Se un’esplosione o un altro motivo causasse un buco nella fiancata della Marine Sulfer Queen, metà della nave si riempirebbe immediatamente d’acqua; se la nave si spezzasse a metà, l’acqua riempirebbe l’intera nave. L’affondamento sarebbe stato così rapido che l’operatore radio non avrebbe avuto il tempo di inviare un segnale di SOS.
Tutti coloro che hanno scritto sui misteri del Triangolo delle Bermuda hanno sottolineato in particolare il fatto che, quando una nave naufraga, non viene mai ritrovata alcuna traccia del naufragio. Tuttavia, la maggior parte degli impianti e delle attrezzature in grado di resistere all’acqua deve essere collocata su una nave da guerra nei compartimenti inferiori. L’attrezzatura di coperta deve essere fissata saldamente per evitare che venga spazzata via dalle onde e che, in caso di incidente, affondi con la nave. I pochi elementi rimasti della Marine Sulfer Queen sono stati identificati.
La Commissione d’inchiesta ha elencato quattro cause che avrebbero potuto provocare la perdita della nave e il capo della Guardia Costiera ne ha elencata una quinta. Ognuna di queste cause, da sola o in combinazione, avrebbe potuto essere fatale per la nave. La Guardia Costiera non ha semplicemente specificato quale di queste cause ha ritenuto più probabile.
Quando fu scoperta una targa gravemente danneggiata con il nome della nave, alcuni esperti conclusero che la nave era affondata a causa di un’esplosione provocata da una reazione tra acqua di mare e zolfo fuso. Tuttavia, questa ipotesi presenta diversi punti deboli. In primo luogo, non spiega come l’acqua sia penetrata nello zolfo fuso. In secondo luogo, la tavola con il nome della nave potrebbe essere stata strappata dalla fiancata non solo dall’esplosione. Potrebbe essere “rimbalzato” quando la struttura della nave si è piegata a causa di un cedimento strutturale. Inoltre, tra le cinque possibili cause del disastro, un’esplosione era la meno probabile, secondo la Guardia Costiera.
Poco dopo l’affondamento della Marin Salfer Queen, le vedove e i parenti dei membri dell’equipaggio fecero causa al proprietario della nave, chiedendo un risarcimento danni. La battaglia legale è durata più di un decennio. Dieci anni dopo la scomparsa della Marin Salfer Queen, è stato annunciato che la prima delle cause è stata finalmente vinta: il tribunale ha ordinato all’armatore di pagare 115.000 dollari alla vedova di un semplice marinaio.

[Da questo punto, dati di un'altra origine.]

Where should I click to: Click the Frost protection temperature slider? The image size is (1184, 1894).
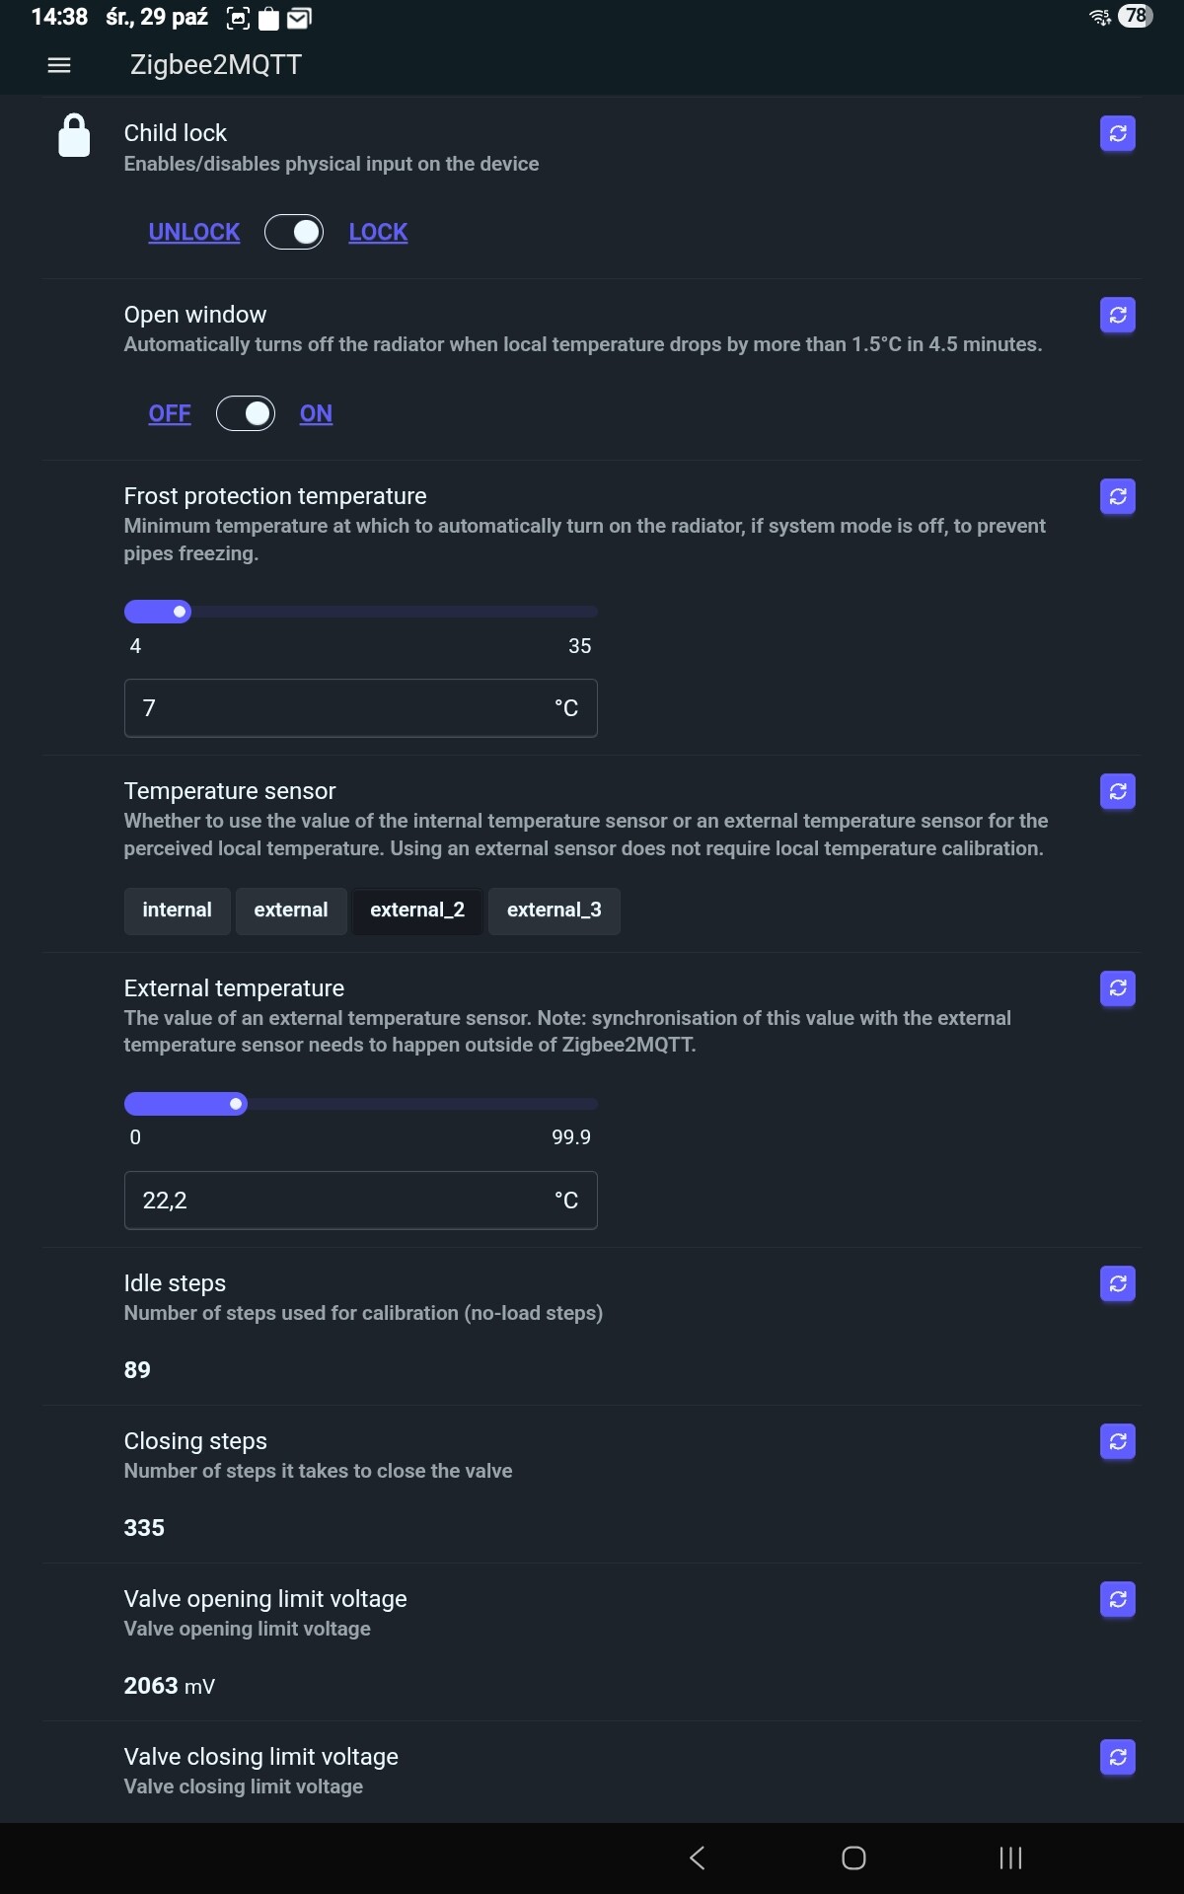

Nel 1972, la Corte Suprema confermò la decisione del tribunale di primo grado, che aveva concluso che la nave era in stato di abbandono. Tutte le richieste di risarcimento nei confronti dell’armatore superiori a 7 milioni di dollari potrebbero quindi essere soddisfatte.
L’affondamento istantaneo della Marin Salfer Queen accelerò l’introduzione di sistemi di segnalazione automatica e di radiofari per segnalare la posizione della nave. Non ci sono quasi più navi cisterna per lo zolfo liquido nell’industria marittima mondiale. Attualmente sono in servizio solo undici navi di questo tipo e nessuna di esse ha subito gravi danni negli ultimi dieci anni.